With four active lawsuits against regulatory agencies, ABA President and CEO Rob Nichols emphasized Monday that filing a lawsuit is “not the first tool in the box. It’s the very last one.” The four lawsuits address Section 1071 of the Dodd-Frank Act, the CFPB’s UDAAP manual, the Community Reinvestment Act final rule and the CFPB’s late fees rule.

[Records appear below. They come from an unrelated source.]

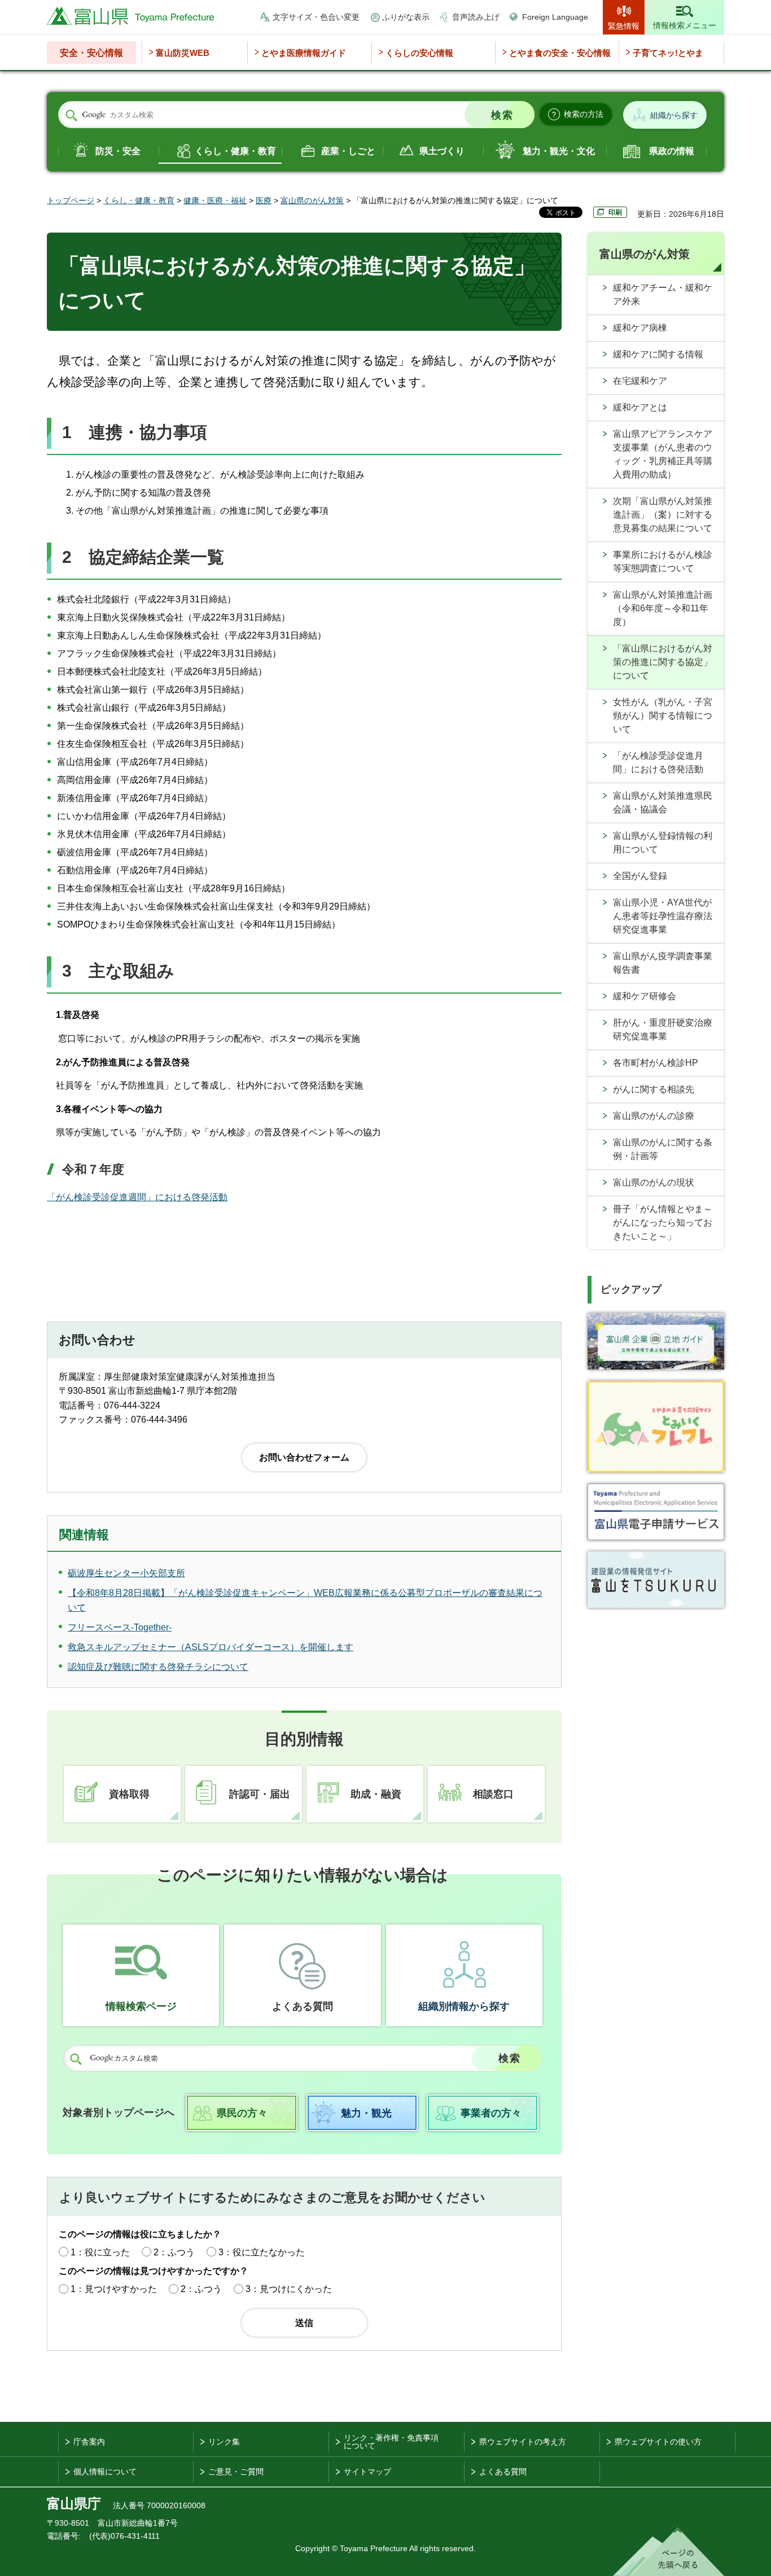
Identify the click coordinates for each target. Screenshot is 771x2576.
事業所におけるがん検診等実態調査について (662, 561)
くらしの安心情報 (419, 53)
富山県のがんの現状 (653, 1182)
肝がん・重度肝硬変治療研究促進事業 (662, 1029)
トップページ (70, 200)
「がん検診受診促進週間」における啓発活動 (137, 1197)
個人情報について (105, 2471)
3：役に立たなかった (261, 2252)
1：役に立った (100, 2252)
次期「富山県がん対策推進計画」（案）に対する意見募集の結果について (662, 514)
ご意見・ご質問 (236, 2471)
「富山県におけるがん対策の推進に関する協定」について (662, 662)
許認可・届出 (259, 1794)
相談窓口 (493, 1794)
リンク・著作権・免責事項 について (391, 2441)
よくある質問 (302, 2006)
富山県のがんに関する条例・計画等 (662, 1149)
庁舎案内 (89, 2441)
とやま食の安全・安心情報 (560, 53)
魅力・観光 (366, 2113)
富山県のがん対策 (312, 200)
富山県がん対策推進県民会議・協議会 (662, 802)
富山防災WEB (182, 53)
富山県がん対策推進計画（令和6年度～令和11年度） (662, 608)
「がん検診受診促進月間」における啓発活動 (658, 762)
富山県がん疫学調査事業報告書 (662, 962)
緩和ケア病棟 (640, 328)
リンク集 (224, 2441)
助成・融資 (376, 1794)
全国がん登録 (640, 876)
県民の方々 (242, 2113)
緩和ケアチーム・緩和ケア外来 (662, 294)
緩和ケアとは (640, 407)
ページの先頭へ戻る (668, 2551)
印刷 (615, 212)
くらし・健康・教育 (235, 151)
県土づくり (442, 151)
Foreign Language (555, 16)
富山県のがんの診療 (653, 1116)
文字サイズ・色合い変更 (316, 16)
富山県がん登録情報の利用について (662, 842)
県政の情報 (671, 151)
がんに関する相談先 (653, 1089)
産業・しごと (348, 151)
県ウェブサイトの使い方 (658, 2441)
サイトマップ (367, 2471)
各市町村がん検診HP (655, 1063)
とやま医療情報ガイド (303, 53)
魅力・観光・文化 (559, 151)
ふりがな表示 (406, 16)
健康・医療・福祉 (215, 200)
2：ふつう (174, 2252)
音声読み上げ (476, 16)
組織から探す (674, 115)
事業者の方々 (491, 2113)
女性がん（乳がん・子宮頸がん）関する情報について (662, 715)
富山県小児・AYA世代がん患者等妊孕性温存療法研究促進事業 (662, 916)
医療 (263, 200)
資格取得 (129, 1794)
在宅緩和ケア (640, 381)
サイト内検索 (71, 115)
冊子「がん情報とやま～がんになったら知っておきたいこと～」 (662, 1222)
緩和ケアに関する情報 (658, 354)
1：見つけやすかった (114, 2289)
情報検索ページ (141, 2006)
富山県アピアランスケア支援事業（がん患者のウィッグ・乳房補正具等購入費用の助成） (662, 454)
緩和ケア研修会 (644, 996)
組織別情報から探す (464, 2006)
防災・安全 (118, 151)
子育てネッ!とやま (668, 53)
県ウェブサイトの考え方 (522, 2441)
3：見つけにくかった (289, 2289)
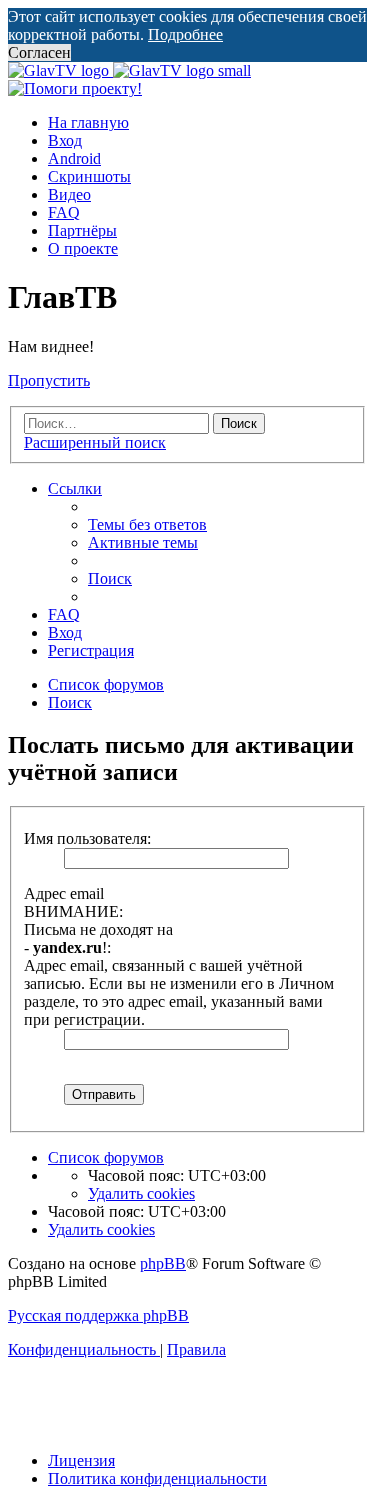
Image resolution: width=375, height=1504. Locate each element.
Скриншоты (89, 176)
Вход (65, 140)
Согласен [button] (39, 52)
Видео (69, 194)
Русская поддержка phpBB (98, 1315)
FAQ (64, 212)
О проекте (83, 248)
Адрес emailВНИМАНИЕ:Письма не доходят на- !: (98, 920)
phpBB (163, 1263)
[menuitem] (147, 524)
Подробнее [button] (185, 34)
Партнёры (82, 230)
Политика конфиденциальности (157, 1478)
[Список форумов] (129, 70)
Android (74, 158)
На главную (88, 122)
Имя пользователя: (87, 838)
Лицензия (81, 1460)
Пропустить (49, 380)
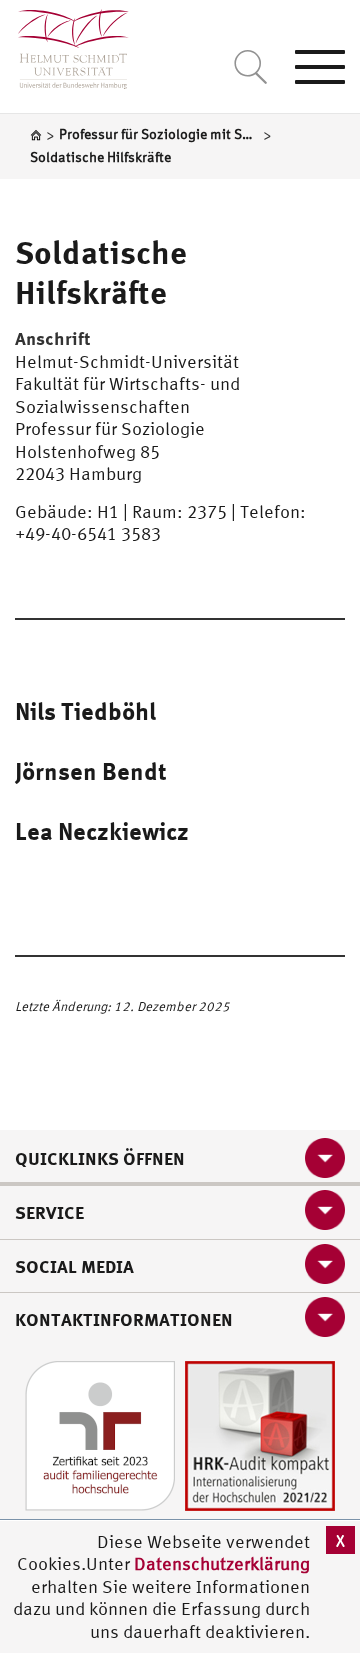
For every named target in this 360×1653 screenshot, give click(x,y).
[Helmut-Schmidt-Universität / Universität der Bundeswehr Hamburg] (64, 44)
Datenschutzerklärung (222, 1563)
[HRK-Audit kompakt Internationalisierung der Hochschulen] (260, 1433)
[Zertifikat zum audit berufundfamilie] (100, 1433)
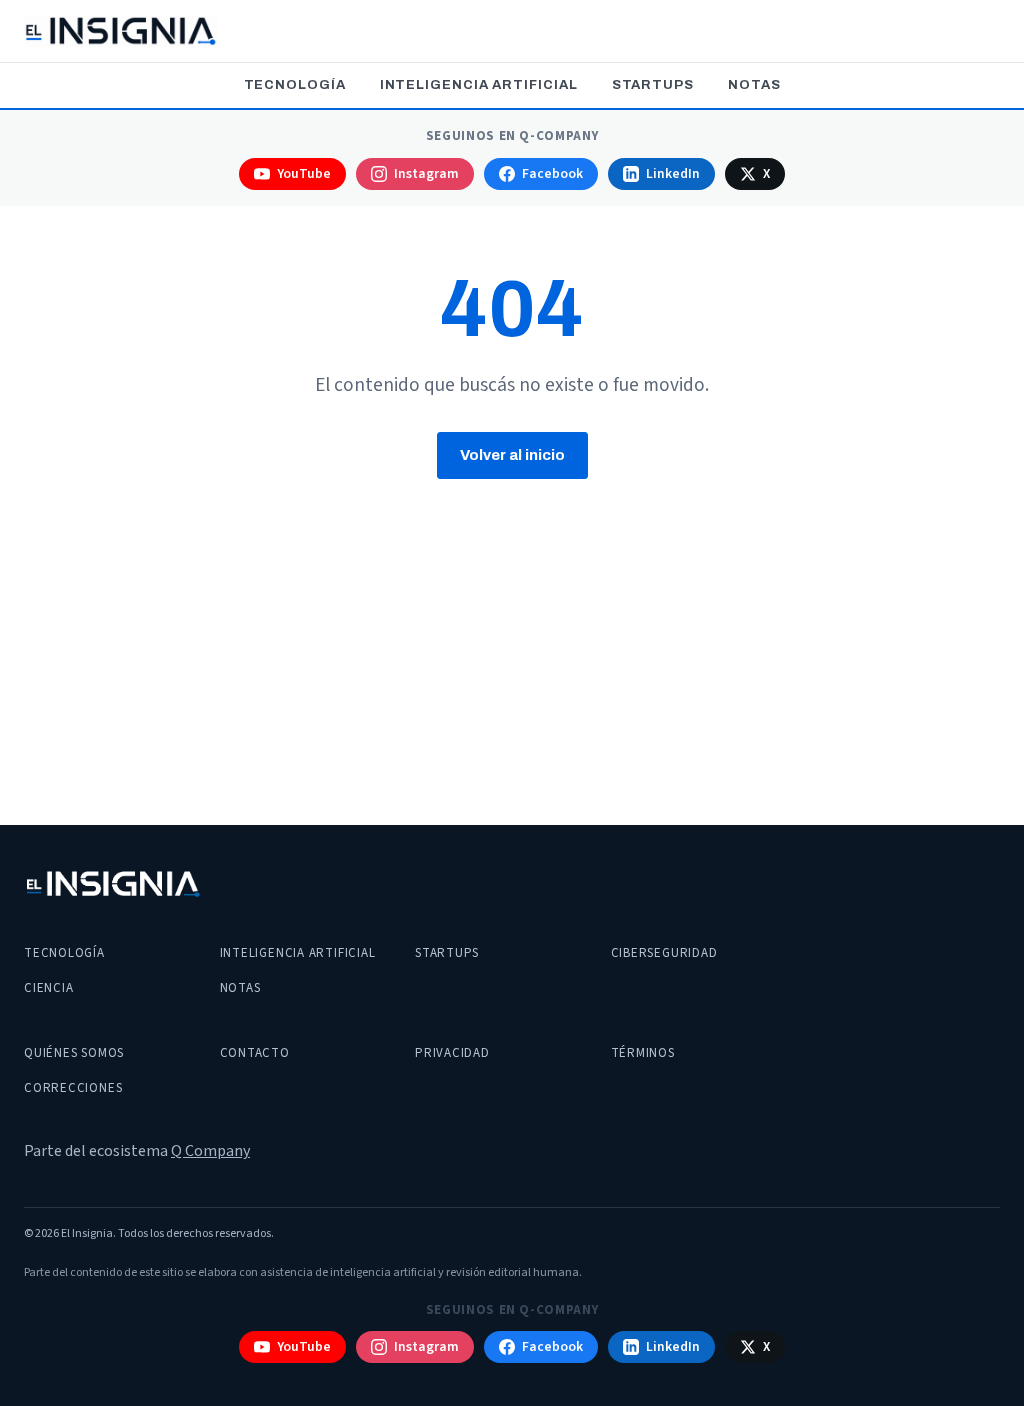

Nichols addressed the opening session of the American Mortgage Conference in Savannah, Georgia, co-sponsored by ABA and the North Carolina Bankers Association. Fellow panelist Bob Broeksmit, the president and CEO of the Mortgage Bankers Association, added that even when a proper regulatory process results in outcomes industry doesn’t like, industry deals with it. “But in these cases where you don’t follow the Administrative Procedure Act, you don’t have a viable result.”
Nichols and Broeksmit also tackled the CFPB and Biden administration campaign against fees in business. “The way banks disclose fees and regulators oversee them is sharply different from airlines, Ticketmaster, etc.,” Nichols said. “Every industrial sector can charge fees for services; we believe banks can as well.”
Broeksmit cited efforts by the administration to brand fees for credit reports, title insurance and appraisals as “junk fees,” even though mortgage lenders charge for and disclose these charges under CFPB regulation. Moreover, he added, “We can’t deliver a mortgage to the government entities . . . without an appraisal, credit report or title insurance.”
Nichols also emphasized areas where ABA sees agreement with the CFPB, particularly strengthening enforcement of nonbank market participants, keeping “big tech” out of banking and querying core providers over costs, contracts and service levels. “We are not anti-CFPB in any way, shape or form,” Nichols said.